Excellence however is never a fluke, but the result of personal pride and detail. Ceylon tea is no exception. Women, clad in brightly colored saris with a jute bag flung across their backs, dot the tea estates early in the morning to handpick the two tender-most leaves and a bud from every bush with their nimble fingers. Even today, in a time where everything is mechanized and automated, Ceylon tea is still handpicked with the most experienced hands. There is yet to be a machine that excels or at least equates to human touch and experience, as every cup of pure Ceylon tea proves.

Timing is everything in tea. A delay between the plucking and the processing drastically affects the finished product’s quality. The plucked leaves are rushed to the factory that reflects in the middle of the estates like silver matchboxes. The leaves are withered, making it pliable, then rolled, twisted and broken, bringing about a catalytic reaction in the leaf particles. The leaf particles are then pressed and exposed to warm air to ferment. Proper fermentation is important to make the tea liquor palatable. Depending on the prevailing weather, the time required to complete fermentation differs, which is where experience kicks in. The green leaf is now a bright coppery colored particle and it is time for the leaf particle to stop further chemical reaction, and the firing chamber achieves this termination. Once again experience comes into play as the chamber’s temperature effects the tea’s keeping qualities. The tea comes from the chamber hard and black and ready for grading. The particles are now sieved through a series of fine meshes and the ‘residue’ left in each sieve is graded accordingly.

Who invented this process or how or why it came about remains mostly a mystery. It is more interesting the close similarities that run in making both tea and wine – the two worldly beverages. Grapes might be crushed by foot, but the principle that goes into growing and processing tea and wine is very similar. Indeed, Ceylon tea and French wines roll with the same velvety richness on the palette. The Ceylon tea grown on the low lands of Ruhuna has the voluptuousness of a Cabernet Sauvignon. The tea grown in mid-country of Kandy and Matale carries the lightness of a Shiraz and the high-grown tea from Uva and Dimbula the suppleness of a Pinot Noir. The Nuwara Eliya tea however caps it all with the lightness of Champagne.

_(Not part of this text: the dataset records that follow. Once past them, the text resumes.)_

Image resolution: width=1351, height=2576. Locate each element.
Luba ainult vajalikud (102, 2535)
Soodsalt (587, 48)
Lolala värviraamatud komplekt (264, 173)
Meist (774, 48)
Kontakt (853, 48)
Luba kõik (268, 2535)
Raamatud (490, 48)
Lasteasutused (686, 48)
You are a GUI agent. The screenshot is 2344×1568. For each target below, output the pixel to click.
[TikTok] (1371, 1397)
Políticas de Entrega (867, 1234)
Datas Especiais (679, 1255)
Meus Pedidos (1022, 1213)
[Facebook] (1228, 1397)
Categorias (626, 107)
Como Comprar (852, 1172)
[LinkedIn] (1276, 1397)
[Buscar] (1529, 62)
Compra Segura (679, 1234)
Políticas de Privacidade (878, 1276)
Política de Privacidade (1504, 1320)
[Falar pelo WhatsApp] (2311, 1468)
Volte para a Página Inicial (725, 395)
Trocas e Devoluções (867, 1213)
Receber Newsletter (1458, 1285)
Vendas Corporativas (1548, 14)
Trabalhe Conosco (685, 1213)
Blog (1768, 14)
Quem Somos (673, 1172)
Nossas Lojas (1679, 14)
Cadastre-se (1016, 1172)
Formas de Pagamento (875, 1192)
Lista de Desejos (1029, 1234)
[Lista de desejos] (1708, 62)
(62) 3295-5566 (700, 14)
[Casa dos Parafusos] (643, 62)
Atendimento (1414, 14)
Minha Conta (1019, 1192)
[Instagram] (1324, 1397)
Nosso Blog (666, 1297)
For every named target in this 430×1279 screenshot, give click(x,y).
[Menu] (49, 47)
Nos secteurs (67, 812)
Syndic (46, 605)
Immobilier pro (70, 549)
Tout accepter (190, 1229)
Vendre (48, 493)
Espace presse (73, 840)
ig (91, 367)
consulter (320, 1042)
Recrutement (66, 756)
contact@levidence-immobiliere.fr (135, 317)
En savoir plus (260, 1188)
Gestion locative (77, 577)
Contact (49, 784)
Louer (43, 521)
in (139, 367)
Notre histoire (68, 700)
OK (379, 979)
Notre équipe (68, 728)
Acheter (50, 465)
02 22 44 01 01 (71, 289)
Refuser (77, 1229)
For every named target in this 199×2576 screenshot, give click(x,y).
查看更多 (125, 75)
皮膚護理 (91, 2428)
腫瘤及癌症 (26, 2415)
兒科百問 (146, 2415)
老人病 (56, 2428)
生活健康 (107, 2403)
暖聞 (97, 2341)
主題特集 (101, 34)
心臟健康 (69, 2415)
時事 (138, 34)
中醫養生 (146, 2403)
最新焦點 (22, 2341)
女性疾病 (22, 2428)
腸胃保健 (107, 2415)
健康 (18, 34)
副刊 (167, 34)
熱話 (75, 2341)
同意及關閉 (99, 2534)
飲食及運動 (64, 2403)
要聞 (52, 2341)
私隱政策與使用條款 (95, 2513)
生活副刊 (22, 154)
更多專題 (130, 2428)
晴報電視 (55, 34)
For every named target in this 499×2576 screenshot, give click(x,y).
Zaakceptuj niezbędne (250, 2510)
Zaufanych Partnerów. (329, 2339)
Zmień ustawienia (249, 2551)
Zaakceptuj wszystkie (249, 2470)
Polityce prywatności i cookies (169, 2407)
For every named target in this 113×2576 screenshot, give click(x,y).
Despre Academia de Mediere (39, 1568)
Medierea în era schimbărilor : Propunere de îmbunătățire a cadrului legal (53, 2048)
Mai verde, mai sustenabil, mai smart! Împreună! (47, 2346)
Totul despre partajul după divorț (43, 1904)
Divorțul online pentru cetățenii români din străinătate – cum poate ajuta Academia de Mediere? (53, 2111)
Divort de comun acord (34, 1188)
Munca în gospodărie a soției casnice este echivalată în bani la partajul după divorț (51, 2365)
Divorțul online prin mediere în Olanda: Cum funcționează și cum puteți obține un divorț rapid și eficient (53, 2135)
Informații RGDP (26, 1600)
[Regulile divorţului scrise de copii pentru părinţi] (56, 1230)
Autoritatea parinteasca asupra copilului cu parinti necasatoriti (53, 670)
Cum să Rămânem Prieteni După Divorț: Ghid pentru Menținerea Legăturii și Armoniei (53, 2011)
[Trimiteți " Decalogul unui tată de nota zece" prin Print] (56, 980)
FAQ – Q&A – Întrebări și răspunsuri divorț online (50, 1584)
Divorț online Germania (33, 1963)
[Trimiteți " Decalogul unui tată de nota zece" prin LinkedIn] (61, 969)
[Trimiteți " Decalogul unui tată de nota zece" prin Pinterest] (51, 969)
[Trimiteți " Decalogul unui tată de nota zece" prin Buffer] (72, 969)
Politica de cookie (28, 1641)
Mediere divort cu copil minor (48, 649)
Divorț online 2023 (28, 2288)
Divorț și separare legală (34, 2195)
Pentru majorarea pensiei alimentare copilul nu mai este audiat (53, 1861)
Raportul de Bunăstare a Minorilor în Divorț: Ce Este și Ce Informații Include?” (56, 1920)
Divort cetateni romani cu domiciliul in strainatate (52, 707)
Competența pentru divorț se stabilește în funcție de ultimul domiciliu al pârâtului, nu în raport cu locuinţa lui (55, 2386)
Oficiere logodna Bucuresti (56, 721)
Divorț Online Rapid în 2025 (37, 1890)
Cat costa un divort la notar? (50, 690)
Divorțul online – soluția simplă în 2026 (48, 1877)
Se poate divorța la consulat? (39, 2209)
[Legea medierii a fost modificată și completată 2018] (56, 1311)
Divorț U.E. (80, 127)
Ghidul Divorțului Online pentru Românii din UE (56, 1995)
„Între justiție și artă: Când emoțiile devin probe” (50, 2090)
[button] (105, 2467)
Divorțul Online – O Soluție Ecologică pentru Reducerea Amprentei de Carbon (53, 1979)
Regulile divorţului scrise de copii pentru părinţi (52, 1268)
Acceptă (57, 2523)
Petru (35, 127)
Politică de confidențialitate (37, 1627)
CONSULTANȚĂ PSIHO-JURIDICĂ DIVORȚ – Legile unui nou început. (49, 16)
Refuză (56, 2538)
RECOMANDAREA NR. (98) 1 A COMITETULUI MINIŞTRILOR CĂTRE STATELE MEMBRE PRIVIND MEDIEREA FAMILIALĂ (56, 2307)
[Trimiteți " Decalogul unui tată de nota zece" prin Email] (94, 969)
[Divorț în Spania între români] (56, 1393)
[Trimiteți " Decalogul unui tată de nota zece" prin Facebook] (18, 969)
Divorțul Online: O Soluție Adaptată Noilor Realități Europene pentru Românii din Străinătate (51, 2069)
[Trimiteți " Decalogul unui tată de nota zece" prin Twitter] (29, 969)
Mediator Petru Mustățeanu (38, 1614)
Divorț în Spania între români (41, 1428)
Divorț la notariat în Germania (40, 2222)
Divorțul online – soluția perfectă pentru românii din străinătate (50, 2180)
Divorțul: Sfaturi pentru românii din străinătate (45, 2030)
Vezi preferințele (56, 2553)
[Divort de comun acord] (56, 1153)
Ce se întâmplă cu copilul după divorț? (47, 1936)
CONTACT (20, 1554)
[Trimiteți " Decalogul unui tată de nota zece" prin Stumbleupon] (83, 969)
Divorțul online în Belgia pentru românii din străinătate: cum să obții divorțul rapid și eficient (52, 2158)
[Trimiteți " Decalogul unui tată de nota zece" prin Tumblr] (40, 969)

In a time where time is money and money is everything, many tea cultivating countries have deviated from this orthodox method of processing tealeaves. In a process known as CTC (Cut-Tear-Curl), the newly plucked tealeaves are rushed through machines, instantly rolling, twisting and breaking it. The speed with which the leaves are treated creates a heat, which in turn quickens fermentation. The resulting tea has none of the civility of tea produced from the orthodox method, but a raw, gut-ire flavor.

Sri Lanka is one of the very few tea cultivating countries to still remain largely with the orthodox procedure, despite the expensive procedure yielding low quantities with longer time processing periods required. As a direct result, pure Ceylon tea is one of the most expensive teas that are available in the market today and most mass producers struggle with it. A product that boasts of containing Ceylon tea and yet cheaper in price is definitely not pure Ceylon tea, but a mixture of cheaper tea produced elsewhere and little or often no Ceylon tea.